• [Source passage]:
Lennar Corporation (NYSE: LEN and LEN.B), one of the nation's largest homebuilders, today reported results for its third quarter ended August 31, 2012. Third quarter net earnings attributable to Lennar in 2012 were $87.1 million, or $0.40 per diluted share, compared to third quarter net earnings attributable to Lennar of $20.7 million, or $0.11 per diluted share, in 2011.

Stuart Miller, Chief Executive Officer of Lennar Corporation, said, "The housing market has stabilized and the recovery is well underway. Low mortgage rates, affordable home prices, increased buyer confidence and an extremely favorable rent-to-own comparison are driving growth in each of our markets. Additionally, reduced foreclosures and declining distressed home inventory are further contributing to the improvement in the housing market."

"Our third quarter reflects solid profitability in all of our business segments. In homebuilding, we continue to see strong sales trends translating into increased deliveries, stronger gross margins and improved operating leverage. While materials and labor costs are moving higher, sales price increases and incentive reductions should continue to offset the impact of increasing costs. In addition, we will continue to benefit from our opportunistic land acquisitions."

Mr. Miller continued, "Our financial services group has continued to derive earnings from our expanding homebuilding platform and by participating in the robust refinancing market. We are now starting to see great operating leverage in this business as well."

"Rialto has continued to contribute directly to the profitability of the company while providing our homebuilding segment with new opportunities to acquire attractive land parcels. Additionally, Rialto has benefitted from the unwinding of our PPIP program which has driven profitability and has recycled cash back to the company."

Mr. Miller concluded, "Overall, our third quarter reflects excellent overall results and strengthens the financial position of our company, as we grow volume and drive profitability in a recovering market."

• [Data excerpt]:
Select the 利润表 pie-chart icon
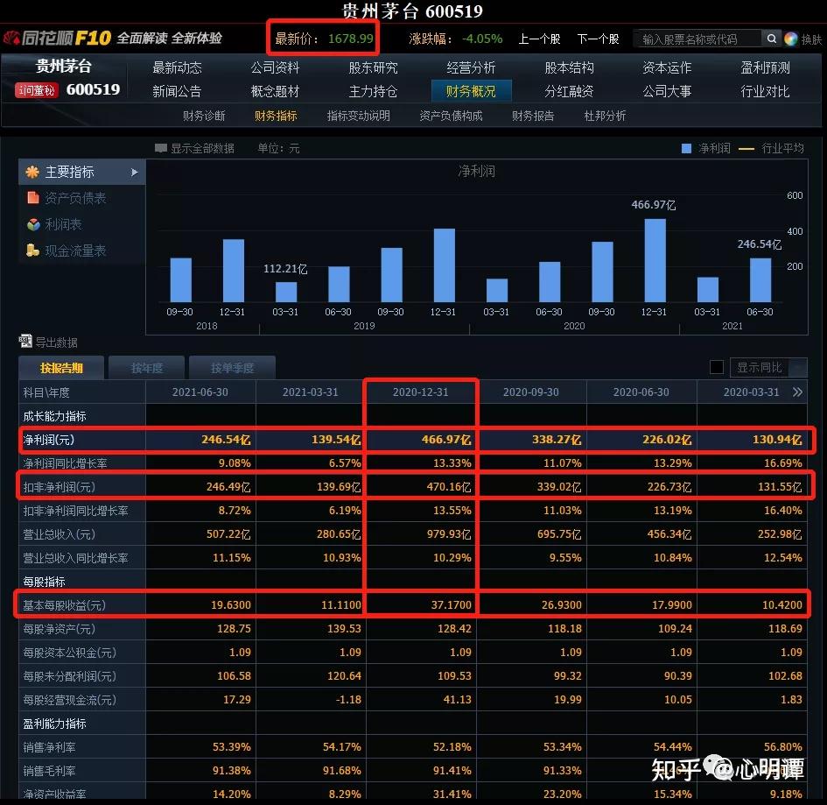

• [Required actions]:
1. From the Lennar earnings report above, list the factors that Stuart Miller says are driving growth in each of the company's markets.
2. Pick up the Lennar earnings report after its last sentence and keep writing in the same style.

• [Responses by task]:
1.
- Low mortgage rates
- Affordable home prices
- Increased buyer confidence
- An extremely favorable rent-to-own comparison

2.
RESULTS OF OPERATIONS

THREE MONTHS ENDED AUGUST 31, 2012 COMPARED TO

THREE MONTHS ENDED AUGUST 31, 2011

Lennar Homebuilding

Revenues from home sales increased 33% in the third quarter of 2012 to $932.8 million from $700.6 million in 2011. Revenues were higher primarily due to a 28% increase in the number of home deliveries, excluding unconsolidated entities, and a 4% increase in the average sales price of homes delivered. New home deliveries, excluding unconsolidated entities, increased to 3,617 homes in the third quarter of 2012 from 2,832 homes last year. There was an increase in home deliveries in all the Company's Homebuilding segments and Homebuilding Other. The average sales price of homes delivered increased to $258,000 in the third quarter of 2012 from $247,000 in the same period last year. Sales incentives offered to homebuyers were $26,100 per home delivered in the third quarter of 2012, or 9.2% as a percentage of home sales revenue, compared to $33,600 per home delivered in the same period last year, or 12.0% as a percentage of home sales revenue, and $29,800 per home delivered in the second quarter of 2012, or 10.7% as a percentage of home sales revenue.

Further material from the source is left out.